Offer a day of pampering. Everyone deserves a day off and some teams more than others. It costs just a few hundred dollars to hire a masseuse to give chair massages to your overworked staff, but they’ll brag about it to their friends forever.

Sponsor continuing education. It doesn’t all have to be focused on traditional schooling. Consider paying for a lesson, class or professional enrichment course that would take your staff to new heights. Millennials especially value training; a Deloitte study found 71% of millennial workers unhappy with how their leadership skills are being developed.

Commit to social responsibility.  Many of your employees already are volunteering their time, whether through their church, coaching youth sports, or in other programs. Providing them time off to participate would have a big impact both for them and for your employee brand. Alternatively, you could organize a philanthropic program your employees could participate in, perhaps a volunteer day at a food bank. Workers today want to know their employer is not just profit driven, but is also socially responsible.

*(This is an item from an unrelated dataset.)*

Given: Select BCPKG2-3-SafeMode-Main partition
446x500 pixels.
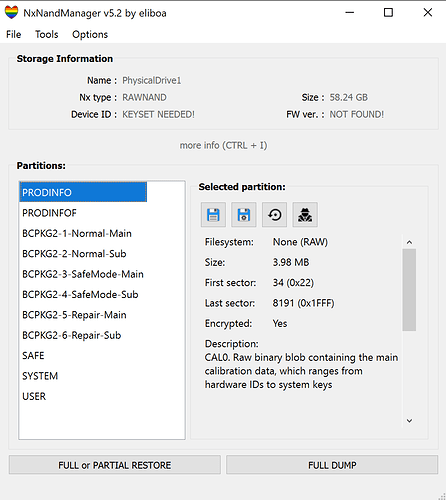Looking at the screenshot, I should click(x=83, y=274).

Questions to ask before embarking on a new benefit strategy:

What kind of perks will my employees enjoy? Survey your workforce. If you worry they may ask for perks too costly to provide, then start by informally speaking with them or your managers..

What can I afford to offer in terms of benefits? Plan for 150% of the cost, and be sure to take into account any planned staff growth. You don’t want to offer a benefit only to have to lose it a few months later because you didn’t anticipate the cost.

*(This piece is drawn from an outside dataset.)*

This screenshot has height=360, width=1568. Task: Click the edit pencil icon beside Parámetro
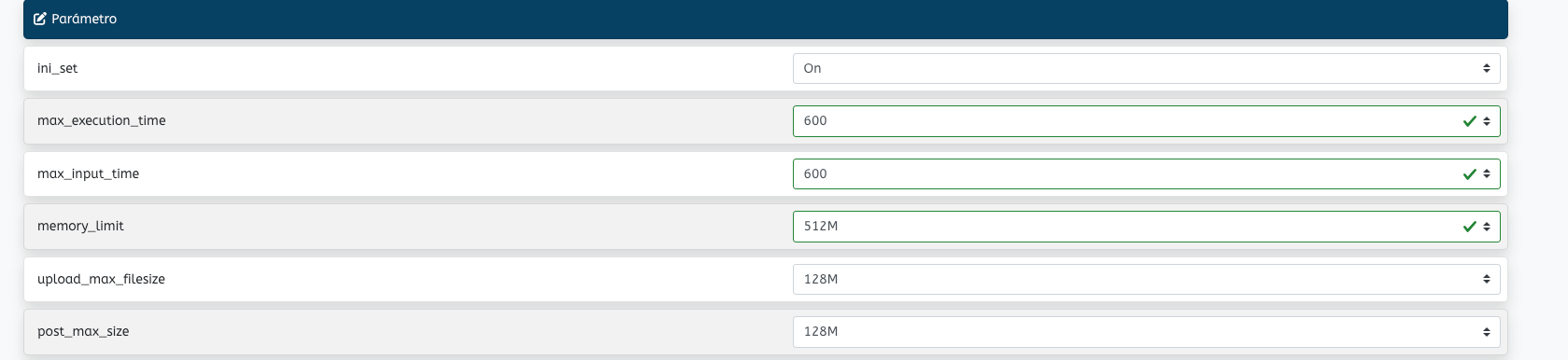tap(40, 19)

Does this benefit make sense for my workplace? Allowing workers to bring their dog to work may be a real plus for some, but is it practical for your environment. Day care services are a tremendous benefit to working parents, but will it cause resentment among those workers without children?

Does this benefit scale? The benefits you offer today and can easily manage and track may become a nightmare tomorrow. So set up your systems of record now so you can ensure things are covered.

Short of budget? Here’s what Jim Belosic, CEO of tech company ShortStack, had to say:

“For companies like ours, this means having a healthy mix of perks we decide are worth paying for and perks that cost absolutely nothing but make people very happy. We have an open-dog policy — a few employees bring their dogs to work every day, some only on “woof Wednesday” — hosted Friday lunches, paid time off for volunteer work, the option to work from home, and so on. I’ve heard of companies that offer a monthly movie day, mobile car washing, financial planning seminars, and many more creative ways to give employees a little extra.

If you don’t have the money to offer pricey perks, come up with other options. A couple of extra days off during the years when your profits aren’t in a place where you can award bonuses or a dinner invitation when you can’t buy catered lunch every day will go a long way. And those things are all relatively cheap!”

You have the ability to offer great benefits to your employees, so get started!